[Records drawn from a dataset]
'''

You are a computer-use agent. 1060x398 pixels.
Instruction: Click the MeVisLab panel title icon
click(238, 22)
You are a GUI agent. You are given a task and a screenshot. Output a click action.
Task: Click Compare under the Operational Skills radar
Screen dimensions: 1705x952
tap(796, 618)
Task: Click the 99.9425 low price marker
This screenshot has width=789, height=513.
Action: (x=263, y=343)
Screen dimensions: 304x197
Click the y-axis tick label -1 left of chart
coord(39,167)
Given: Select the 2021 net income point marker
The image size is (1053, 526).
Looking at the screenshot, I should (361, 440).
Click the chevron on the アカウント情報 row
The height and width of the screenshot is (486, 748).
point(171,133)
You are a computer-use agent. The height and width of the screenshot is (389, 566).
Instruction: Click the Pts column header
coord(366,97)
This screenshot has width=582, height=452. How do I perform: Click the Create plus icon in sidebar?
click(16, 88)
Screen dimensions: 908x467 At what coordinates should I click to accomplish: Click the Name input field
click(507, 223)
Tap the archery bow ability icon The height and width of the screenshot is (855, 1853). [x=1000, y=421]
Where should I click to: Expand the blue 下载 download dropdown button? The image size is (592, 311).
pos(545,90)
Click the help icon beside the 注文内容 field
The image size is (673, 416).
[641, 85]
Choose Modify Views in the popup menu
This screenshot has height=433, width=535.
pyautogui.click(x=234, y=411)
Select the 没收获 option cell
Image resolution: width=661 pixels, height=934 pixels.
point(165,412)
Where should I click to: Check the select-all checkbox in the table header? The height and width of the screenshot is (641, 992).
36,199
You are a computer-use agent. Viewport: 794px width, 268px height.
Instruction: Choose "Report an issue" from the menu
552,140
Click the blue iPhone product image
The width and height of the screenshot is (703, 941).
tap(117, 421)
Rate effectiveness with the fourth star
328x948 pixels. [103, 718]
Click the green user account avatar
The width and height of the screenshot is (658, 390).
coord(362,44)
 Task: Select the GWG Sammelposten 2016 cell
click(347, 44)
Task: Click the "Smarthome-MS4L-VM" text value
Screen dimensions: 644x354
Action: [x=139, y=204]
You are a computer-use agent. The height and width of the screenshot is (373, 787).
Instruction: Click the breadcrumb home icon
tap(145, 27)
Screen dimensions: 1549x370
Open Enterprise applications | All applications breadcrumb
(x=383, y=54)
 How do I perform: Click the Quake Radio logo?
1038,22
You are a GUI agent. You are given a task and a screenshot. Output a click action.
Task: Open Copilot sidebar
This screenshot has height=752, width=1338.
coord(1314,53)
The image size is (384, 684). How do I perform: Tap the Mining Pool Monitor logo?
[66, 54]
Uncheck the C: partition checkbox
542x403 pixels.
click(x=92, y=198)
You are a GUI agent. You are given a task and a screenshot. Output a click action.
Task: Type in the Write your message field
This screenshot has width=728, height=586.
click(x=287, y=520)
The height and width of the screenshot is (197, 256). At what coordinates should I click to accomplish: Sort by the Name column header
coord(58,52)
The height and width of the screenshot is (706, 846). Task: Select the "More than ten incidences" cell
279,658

'''

TASK STATEMENT »
Give the number of lines in the records that contain the string "computer", with no other output.

ANSWER SECTION »
4